Little pieces of the mountain crumbled under my fingers as I climbed, small pieces of debris tumbled down. I finally caught up to Daniel, and I gave him a small grin. This really wasn't as tough as the rock climbing walls at the playground. We reached the next ledge and decided to take a breather. As I settled on the ledge, Daniel suddenly lost his footing and slipped. I grabbed his hand desperately, throwing my entire weight into pulling him up - but his weight threw me off balance and I slipped off too."

^ See? Much better. Like I said, don't tell me what happened. Describe to me how you see the scene in your mind :)

Next thing I have a problem with was the plot. You had a very nice idea - people finding a secret place. But you never...finished it, which leaves me very disappointed. Okay, you found the place, but what is the purpose of it? How did you guys get out? Who were the people there and why did they go there? Was it because the water there cured your sickness? Was it because they were sacrifices? There was so much potential here to make a good story, and you just ended it with "We found this place, and now we go to it during our anniversary." *shakes head slightly* The plot just isn't interested and I'll be honest - before I decided to give you critique, I just skimmed over it and noted the no-spaces between sentences, and the spelling mistakes which jumped out at me. It didn't hold my attention from the first sentence, and it didn't hold my attention past that.

Which brings me to my next point...your spelling the paragraph structure, etc.

You had plenty of spelling mistakes, and the lack of spaces after sentences is...well, annoying. Here's how it should be;

"My boyfriend Daniel and I decide to take a trip to a canyon and take a detour to go explore a mountain. I wanted to climb on top of a rock and take a picture of the sunrise, so he held me up while i took the picture. When Daniel and I got off the rock, we lost our balance and fell backward. We slid down a slope and fell in water. Once we swam to the other edge I saw a faint look of pinky light and I walked down the small walkway and saw an opening in the wall. I called Daniel over and told him that I found something. We peeked around the corner where this room had water in it. There was steps leading down to the floor and so we descended the stairs and stepped into the water.There were other people who looked like statues in there, three were in the water and the other was outside the water. There was pink cloth hanging from the ceiling and there was a chandelier. Ever since then,we would go back on our anniversary."

Much better grammar, still hate the wording, but oh well. See the difference beside the lack of bolding and italizing? Don't reiterate "we" so much in the same sentence, make sure the entire sentence is in the same tense, and tie up loose sentences. >.< Not sure what else to say. Also, spellcheck. We have a tool for it here...

I'm not even going to get into the writing quality, as that would be reiterating every single other point I've pointed out so far.

Good luck with writing!~

*sigh* my critique was longer than the writing itself...something's wrong..

The Return of The Writing Prompts:The Sequel

7 years ago

Just bumping this, so it matches "The New Shit" in the End Times section.

The Return of The Writing Prompts:The Sequel

7 years ago

who thinks i should try my own writing promots?

 

The Return of The Writing Prompts:The Sequel

7 years ago

We already know how much you hate your mom and dad.

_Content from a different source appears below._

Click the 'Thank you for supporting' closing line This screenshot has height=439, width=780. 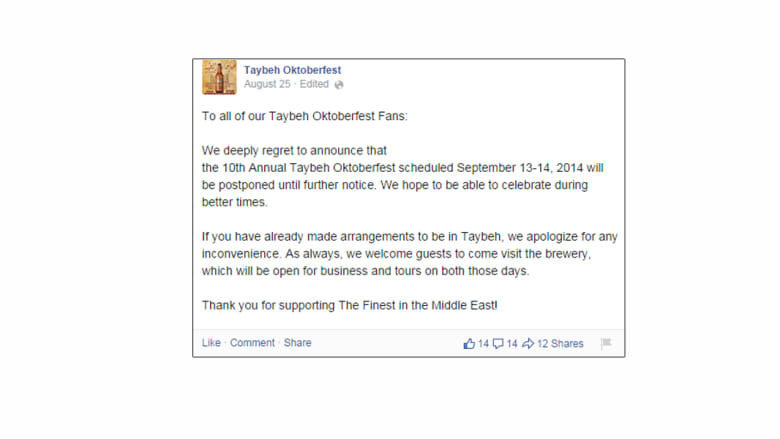point(349,305)
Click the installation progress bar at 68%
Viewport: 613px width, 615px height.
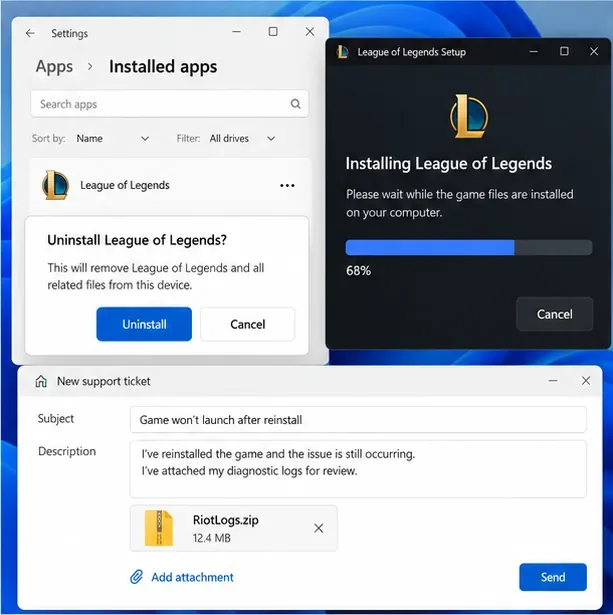click(x=469, y=247)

The Return of The Writing Prompts:The Sequel

7 years ago

yeah,ik..its kinda obvious that i completely hate my parents' guts.

 

The Return of The Writing Prompts:The Sequel

7 years ago

I hate your patents too BTW, mostly because they're the reason you exist.

The Return of The Writing Prompts:The Sequel

7 years ago

Lol.

The Return of The Writing Prompts:The Sequel

7 years ago

;-; that's kinda mean,well i could have been born into another family....but,you can't control that.